■ WHAT THE TASK REQUIRES ■
Pick out and copy every line of the listing below that contains the word "Switch". Count a line only when the capitalization matches.

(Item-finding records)
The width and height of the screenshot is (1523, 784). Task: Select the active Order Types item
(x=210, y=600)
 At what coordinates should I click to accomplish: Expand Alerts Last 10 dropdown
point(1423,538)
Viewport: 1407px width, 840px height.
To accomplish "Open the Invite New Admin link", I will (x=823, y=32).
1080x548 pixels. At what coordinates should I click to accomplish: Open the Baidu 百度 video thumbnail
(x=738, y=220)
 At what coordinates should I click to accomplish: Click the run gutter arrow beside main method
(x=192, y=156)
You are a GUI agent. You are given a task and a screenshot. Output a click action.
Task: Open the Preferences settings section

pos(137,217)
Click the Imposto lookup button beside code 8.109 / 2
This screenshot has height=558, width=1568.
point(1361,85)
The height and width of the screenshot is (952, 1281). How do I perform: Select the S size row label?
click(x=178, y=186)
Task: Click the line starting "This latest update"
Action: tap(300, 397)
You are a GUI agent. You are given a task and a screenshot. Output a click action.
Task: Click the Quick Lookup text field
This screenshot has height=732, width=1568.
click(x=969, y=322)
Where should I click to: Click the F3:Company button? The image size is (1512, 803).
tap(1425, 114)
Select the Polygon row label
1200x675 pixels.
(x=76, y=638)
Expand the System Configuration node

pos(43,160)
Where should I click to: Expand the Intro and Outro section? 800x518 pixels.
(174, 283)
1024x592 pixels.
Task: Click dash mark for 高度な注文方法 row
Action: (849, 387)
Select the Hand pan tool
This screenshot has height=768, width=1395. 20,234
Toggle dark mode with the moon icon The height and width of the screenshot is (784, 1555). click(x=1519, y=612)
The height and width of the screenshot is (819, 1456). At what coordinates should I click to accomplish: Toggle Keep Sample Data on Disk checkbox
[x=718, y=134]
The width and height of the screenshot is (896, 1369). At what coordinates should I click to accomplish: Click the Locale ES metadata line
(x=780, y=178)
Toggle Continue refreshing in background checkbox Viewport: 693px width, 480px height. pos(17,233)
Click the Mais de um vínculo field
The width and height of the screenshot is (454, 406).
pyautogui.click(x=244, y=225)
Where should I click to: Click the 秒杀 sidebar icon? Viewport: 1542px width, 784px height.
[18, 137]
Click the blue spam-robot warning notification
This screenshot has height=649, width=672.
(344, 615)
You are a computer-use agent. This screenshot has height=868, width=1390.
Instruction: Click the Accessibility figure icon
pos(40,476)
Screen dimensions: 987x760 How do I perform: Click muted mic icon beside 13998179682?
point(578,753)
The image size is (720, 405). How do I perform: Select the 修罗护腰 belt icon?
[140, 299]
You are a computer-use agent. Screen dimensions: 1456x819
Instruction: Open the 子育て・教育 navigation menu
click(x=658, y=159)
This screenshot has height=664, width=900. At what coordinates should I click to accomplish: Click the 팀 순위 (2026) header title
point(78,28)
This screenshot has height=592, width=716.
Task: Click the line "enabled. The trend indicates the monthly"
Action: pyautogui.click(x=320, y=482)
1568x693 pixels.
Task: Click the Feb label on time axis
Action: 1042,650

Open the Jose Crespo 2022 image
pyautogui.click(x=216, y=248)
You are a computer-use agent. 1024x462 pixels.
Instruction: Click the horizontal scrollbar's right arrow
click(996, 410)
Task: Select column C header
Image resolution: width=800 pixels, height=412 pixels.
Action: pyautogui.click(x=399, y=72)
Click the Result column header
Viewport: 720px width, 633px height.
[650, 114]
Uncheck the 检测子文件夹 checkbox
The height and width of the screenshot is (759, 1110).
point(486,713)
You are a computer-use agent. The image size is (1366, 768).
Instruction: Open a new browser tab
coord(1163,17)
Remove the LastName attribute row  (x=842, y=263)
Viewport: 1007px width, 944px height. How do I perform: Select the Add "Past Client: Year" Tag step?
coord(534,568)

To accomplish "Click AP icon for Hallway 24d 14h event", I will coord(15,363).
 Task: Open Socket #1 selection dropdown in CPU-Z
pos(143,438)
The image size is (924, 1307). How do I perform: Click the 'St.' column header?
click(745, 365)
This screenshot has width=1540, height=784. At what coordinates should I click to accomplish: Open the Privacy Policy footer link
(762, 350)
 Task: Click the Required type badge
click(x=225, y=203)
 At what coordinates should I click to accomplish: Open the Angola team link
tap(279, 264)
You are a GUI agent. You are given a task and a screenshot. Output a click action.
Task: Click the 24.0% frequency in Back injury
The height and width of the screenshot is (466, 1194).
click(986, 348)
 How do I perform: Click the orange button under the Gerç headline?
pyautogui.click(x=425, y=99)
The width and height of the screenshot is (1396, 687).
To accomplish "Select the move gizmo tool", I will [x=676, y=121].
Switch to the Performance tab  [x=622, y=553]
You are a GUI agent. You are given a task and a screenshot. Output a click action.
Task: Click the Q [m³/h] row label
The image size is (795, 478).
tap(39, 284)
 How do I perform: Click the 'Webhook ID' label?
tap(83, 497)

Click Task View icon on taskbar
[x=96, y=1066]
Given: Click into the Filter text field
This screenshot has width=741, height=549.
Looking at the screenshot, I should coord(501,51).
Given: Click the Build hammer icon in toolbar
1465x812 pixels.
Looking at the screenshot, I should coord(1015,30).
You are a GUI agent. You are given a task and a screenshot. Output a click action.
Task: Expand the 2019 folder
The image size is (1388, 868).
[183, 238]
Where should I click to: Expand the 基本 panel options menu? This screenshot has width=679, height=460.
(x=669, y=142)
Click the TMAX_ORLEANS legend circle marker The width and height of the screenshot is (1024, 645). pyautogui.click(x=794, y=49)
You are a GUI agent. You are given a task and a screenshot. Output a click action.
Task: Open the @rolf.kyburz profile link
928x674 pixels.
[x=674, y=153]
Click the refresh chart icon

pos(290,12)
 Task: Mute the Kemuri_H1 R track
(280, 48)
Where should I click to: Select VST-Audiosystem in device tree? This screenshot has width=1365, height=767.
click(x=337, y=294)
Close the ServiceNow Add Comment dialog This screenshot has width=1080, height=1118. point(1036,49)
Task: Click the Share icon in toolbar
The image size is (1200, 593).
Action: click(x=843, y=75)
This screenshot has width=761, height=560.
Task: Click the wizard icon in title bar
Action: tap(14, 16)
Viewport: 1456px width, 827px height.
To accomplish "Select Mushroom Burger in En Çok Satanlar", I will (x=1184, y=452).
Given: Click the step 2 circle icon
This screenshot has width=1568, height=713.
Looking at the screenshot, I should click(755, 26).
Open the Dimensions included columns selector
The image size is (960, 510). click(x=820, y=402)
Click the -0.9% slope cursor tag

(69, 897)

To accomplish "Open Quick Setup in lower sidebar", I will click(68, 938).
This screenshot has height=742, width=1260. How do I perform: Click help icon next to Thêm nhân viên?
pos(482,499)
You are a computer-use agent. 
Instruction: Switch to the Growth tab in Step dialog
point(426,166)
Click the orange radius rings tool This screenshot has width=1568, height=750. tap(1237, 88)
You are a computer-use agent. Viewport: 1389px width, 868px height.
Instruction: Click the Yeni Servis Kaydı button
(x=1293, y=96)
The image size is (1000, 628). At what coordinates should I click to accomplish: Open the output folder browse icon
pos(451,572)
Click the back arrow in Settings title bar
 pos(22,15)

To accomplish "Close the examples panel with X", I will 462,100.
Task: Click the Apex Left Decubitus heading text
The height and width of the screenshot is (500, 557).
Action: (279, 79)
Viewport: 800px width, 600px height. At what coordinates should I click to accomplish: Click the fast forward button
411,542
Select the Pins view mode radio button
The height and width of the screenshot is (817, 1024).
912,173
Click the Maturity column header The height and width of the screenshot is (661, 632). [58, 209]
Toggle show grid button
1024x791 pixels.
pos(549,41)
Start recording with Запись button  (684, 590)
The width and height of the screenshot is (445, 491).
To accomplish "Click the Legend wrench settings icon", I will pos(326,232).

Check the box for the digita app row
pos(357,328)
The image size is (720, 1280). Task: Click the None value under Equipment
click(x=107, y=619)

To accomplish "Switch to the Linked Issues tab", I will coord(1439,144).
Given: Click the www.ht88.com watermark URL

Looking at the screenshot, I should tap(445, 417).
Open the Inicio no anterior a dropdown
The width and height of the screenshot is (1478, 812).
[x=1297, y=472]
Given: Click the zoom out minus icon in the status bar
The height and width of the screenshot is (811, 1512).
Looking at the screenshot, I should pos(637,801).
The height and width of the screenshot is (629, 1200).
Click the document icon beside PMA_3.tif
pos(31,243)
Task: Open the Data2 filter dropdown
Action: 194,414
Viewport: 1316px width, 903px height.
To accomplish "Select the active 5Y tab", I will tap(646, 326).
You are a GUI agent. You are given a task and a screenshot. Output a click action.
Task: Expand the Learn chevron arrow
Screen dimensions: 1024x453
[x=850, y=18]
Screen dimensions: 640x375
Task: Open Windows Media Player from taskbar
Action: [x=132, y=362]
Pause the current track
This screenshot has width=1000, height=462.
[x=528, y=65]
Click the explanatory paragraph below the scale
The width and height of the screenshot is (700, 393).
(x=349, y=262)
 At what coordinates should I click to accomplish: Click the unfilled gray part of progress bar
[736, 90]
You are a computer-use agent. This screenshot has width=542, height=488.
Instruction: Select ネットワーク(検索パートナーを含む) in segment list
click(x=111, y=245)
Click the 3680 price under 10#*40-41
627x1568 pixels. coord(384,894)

■ REPLY TO THE EXERCISE ■
Switch to the Performance tab  [x=622, y=553]
Instruction: Switch to the Growth tab in Step dialog
To accomplish "Switch to the Linked Issues tab", I will coord(1439,144).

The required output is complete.